Three years ago today I was sitting in the Women's Hospital in Winnipeg. It was my birthday and I'd just given birth to my third son, Aidan. He was fresh and new and I loved him, and I worried over him, and I understood that our lives would change. I wrote everything in a notebook. Every doctor, social worker, nurse who's words mattered, I wrote them down. It helped a lot to feel I had some control - even if it was only in the formation of letters on a page.
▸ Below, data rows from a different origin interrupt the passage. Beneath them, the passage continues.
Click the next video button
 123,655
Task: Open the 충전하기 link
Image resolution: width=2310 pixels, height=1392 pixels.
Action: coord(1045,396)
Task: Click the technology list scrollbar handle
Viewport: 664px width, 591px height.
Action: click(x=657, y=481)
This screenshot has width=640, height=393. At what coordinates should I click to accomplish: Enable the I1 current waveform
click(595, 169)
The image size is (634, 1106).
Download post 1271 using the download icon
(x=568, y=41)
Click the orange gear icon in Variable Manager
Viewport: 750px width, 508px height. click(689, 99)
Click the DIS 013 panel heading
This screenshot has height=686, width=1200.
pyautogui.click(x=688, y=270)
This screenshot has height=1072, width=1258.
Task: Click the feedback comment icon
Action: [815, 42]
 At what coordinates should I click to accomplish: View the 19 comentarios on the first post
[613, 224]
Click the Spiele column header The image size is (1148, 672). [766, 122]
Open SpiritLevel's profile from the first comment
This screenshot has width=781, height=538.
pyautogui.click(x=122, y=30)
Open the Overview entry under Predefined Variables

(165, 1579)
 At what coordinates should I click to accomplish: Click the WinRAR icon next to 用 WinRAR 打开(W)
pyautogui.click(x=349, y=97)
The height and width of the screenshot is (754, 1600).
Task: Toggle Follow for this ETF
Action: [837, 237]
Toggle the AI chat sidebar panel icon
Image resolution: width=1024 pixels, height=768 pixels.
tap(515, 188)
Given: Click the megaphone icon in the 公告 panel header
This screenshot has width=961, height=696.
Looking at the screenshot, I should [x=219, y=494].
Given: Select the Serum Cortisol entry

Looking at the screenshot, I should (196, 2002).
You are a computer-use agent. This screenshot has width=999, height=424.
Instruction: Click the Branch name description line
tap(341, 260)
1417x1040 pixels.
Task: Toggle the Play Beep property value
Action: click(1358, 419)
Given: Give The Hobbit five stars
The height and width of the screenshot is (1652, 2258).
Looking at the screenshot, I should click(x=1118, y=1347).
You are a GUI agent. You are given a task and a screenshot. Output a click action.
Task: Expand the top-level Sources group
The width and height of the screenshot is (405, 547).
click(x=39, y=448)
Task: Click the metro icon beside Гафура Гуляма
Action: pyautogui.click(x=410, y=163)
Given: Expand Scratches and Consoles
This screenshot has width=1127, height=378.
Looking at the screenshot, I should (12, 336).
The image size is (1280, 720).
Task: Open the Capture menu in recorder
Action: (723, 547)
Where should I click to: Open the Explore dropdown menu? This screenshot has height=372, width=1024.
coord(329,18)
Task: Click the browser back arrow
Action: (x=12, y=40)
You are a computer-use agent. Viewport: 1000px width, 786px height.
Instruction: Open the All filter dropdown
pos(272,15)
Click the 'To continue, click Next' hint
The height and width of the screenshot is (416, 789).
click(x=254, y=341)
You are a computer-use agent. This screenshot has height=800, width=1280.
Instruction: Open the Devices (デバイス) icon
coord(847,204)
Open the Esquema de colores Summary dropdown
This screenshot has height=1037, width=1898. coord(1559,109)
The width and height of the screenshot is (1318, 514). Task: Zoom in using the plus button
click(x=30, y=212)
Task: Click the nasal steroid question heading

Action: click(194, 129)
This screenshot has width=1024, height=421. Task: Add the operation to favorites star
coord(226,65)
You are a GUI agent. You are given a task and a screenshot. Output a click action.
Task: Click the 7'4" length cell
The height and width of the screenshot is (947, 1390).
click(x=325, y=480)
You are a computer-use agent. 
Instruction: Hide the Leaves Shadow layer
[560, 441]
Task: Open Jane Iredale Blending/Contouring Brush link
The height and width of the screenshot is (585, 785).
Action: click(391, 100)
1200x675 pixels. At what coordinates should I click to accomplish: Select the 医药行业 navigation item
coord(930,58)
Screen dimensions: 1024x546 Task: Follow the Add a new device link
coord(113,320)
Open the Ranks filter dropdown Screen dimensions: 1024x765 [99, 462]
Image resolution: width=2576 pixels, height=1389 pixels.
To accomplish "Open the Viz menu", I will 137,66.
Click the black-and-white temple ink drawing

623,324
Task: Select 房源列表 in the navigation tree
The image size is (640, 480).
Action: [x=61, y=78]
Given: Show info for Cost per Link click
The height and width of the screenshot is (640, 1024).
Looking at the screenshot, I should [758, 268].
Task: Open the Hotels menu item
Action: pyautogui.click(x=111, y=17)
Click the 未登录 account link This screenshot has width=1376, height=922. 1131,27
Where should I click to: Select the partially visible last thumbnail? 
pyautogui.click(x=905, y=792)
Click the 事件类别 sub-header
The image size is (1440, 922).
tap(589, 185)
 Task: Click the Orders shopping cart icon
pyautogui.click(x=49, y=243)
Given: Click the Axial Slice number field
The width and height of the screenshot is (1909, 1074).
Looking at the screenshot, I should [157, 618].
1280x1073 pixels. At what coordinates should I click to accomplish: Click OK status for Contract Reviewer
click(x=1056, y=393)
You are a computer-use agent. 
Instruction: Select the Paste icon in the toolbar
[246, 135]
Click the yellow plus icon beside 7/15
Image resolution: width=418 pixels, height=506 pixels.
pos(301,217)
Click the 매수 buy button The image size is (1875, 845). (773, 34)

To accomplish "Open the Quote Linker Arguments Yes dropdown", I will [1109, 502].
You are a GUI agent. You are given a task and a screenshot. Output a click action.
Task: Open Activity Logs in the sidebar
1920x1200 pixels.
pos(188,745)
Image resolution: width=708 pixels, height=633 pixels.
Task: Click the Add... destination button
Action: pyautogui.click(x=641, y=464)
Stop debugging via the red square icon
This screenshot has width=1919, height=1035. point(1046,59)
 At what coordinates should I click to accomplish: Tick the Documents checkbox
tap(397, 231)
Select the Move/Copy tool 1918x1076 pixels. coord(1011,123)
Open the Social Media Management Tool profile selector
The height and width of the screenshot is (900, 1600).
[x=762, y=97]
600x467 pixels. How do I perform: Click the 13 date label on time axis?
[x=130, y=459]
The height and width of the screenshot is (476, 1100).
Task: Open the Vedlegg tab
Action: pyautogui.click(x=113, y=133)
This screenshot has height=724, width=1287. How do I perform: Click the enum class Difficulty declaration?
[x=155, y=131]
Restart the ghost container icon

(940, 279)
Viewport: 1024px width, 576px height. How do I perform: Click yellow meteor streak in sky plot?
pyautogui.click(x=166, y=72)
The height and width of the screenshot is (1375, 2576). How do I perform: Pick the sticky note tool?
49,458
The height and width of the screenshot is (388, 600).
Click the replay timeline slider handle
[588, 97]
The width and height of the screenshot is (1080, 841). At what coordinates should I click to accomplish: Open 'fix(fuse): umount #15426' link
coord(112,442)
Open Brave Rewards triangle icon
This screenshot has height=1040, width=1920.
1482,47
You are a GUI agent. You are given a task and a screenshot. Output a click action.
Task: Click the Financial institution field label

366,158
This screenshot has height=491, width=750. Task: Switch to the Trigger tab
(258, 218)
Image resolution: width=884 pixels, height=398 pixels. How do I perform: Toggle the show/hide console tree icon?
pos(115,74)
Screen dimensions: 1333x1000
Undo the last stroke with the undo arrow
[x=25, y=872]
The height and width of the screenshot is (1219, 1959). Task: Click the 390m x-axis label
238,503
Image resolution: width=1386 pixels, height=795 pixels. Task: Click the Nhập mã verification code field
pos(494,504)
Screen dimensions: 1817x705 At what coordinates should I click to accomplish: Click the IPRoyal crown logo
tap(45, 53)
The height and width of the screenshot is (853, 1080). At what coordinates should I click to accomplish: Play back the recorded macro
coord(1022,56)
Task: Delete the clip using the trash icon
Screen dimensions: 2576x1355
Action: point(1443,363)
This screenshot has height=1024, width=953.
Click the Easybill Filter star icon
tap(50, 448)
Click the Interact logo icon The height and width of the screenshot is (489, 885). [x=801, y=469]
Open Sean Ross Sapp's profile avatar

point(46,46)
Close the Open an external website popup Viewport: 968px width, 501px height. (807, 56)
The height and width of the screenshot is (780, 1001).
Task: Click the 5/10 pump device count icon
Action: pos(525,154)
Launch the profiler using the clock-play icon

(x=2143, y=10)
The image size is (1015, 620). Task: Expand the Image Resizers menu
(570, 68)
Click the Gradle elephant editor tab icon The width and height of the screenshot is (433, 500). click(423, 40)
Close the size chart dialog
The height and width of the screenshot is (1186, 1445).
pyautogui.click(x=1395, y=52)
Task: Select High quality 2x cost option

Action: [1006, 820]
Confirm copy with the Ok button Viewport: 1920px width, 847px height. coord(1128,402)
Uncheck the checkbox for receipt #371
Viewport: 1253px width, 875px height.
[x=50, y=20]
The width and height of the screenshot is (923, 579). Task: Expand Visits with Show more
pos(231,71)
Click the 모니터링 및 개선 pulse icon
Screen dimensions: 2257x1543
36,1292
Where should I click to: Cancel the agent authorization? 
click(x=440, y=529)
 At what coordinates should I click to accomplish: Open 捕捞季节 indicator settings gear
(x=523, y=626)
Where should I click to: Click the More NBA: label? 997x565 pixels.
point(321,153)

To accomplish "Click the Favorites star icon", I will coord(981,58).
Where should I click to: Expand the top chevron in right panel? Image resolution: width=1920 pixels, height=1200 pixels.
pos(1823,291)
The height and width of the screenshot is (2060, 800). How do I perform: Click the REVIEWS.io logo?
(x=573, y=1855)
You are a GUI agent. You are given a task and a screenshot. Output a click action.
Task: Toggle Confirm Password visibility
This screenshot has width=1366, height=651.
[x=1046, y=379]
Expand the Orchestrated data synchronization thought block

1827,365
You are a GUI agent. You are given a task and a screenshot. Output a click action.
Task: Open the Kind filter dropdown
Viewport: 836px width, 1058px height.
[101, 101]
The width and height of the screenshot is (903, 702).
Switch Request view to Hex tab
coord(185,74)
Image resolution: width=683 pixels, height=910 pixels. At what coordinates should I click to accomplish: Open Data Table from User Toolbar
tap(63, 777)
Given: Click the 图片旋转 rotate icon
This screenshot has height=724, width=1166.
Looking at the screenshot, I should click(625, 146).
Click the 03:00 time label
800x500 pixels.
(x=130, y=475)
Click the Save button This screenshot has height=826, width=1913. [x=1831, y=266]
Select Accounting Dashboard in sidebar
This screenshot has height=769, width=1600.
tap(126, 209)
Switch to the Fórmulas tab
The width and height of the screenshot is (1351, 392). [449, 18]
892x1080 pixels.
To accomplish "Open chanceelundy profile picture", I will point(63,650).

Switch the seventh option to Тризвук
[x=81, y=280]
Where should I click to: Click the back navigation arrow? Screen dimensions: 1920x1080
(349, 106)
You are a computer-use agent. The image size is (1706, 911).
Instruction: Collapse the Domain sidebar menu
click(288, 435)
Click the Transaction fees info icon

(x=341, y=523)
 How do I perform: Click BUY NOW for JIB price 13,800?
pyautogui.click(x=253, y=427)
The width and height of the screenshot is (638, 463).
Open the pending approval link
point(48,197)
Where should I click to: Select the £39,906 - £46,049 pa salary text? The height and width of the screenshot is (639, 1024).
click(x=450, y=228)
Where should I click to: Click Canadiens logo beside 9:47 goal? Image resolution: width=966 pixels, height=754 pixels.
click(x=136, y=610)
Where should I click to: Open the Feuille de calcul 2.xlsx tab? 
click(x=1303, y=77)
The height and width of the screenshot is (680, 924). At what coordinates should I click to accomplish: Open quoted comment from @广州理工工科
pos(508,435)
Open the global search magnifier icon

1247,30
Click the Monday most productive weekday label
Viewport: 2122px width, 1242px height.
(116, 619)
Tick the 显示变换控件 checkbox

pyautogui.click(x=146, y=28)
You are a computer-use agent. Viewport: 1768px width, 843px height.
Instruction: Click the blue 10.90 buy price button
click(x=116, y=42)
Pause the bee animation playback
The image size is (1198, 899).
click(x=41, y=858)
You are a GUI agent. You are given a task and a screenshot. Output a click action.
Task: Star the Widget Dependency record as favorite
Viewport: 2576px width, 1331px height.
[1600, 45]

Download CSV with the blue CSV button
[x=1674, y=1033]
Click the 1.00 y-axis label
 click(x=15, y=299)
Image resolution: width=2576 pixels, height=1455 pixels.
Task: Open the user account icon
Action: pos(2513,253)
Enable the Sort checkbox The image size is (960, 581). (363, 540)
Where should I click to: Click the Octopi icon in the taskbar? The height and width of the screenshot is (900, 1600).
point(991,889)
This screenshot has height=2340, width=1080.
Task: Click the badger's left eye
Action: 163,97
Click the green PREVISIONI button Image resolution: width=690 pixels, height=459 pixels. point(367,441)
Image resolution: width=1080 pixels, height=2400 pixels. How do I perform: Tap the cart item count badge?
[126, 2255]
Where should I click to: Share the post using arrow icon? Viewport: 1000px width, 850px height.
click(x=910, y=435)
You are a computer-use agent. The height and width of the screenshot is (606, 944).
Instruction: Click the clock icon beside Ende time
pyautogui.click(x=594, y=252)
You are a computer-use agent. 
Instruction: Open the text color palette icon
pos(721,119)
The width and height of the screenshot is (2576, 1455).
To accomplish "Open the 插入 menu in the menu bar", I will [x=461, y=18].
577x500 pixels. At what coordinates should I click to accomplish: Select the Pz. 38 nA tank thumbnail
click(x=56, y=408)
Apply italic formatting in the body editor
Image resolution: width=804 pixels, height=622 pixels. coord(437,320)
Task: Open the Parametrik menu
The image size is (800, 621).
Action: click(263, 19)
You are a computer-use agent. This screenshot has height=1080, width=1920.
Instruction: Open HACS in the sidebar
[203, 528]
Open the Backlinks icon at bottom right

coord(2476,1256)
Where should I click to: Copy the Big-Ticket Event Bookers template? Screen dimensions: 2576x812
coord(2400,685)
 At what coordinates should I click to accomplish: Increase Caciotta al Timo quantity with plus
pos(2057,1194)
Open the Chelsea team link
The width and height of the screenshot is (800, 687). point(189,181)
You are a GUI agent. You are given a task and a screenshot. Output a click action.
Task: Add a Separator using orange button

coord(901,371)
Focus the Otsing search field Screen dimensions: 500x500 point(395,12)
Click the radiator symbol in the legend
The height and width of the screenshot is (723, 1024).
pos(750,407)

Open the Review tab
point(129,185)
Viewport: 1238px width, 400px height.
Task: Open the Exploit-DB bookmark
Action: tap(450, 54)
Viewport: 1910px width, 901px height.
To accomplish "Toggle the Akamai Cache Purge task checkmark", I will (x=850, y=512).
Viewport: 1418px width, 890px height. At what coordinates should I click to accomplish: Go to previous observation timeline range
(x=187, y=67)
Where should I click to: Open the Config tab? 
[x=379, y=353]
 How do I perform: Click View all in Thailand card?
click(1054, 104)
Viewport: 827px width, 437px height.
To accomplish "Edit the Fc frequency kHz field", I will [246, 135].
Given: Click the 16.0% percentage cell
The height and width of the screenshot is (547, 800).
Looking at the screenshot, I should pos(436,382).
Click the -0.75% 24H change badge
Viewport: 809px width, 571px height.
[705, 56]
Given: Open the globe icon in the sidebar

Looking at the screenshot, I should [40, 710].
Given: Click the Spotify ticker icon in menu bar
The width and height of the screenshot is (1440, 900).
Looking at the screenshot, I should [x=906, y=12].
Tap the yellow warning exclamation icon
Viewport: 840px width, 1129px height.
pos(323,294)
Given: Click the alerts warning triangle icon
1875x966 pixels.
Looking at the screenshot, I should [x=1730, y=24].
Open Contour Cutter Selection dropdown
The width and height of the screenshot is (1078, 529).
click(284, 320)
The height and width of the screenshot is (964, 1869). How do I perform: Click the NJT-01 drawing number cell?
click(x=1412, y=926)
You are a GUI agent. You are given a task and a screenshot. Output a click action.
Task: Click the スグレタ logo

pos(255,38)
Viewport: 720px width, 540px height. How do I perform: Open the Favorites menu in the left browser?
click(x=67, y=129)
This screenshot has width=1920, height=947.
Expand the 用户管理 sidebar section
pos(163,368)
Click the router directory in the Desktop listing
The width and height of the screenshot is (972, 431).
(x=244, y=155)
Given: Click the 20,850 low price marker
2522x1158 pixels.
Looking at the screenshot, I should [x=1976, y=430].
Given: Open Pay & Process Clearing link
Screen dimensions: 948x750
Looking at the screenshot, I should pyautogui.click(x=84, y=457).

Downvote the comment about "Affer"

I was hopeful. Something deep inside of me believed that this little guy was meant to be in our family - completely. I had great hope that he would help us to be a better family. Better people. Help me to be a better person. A better mother. While at the same time, knowing that I'm not better than my neighbour because my son has special needs - I only compare myself to my own self, and that is all.
Today, Aidan played with balloons and felt tremendous joy. He sat at the table and ripped up a pita into little crumbs and he listened to our conversation. He refused to eat cake. He refused to lick icing. He was excited to get two Elmo DVD's. He was happy to take Charlie for a walk. He sat on my knee while we blew out candles. He wore a play cowboy hat when we went to the park. He yelled at me when I tried to put him to bed for a nap. He pulled things off shelves at the pet store. He met an 11 year-old boy with Down syndrome, and stared sleepily at his parents. He dozed in the car on the way home.
Today, I turned 41. I got an Elmo cake; and I wouldn't have it any other way.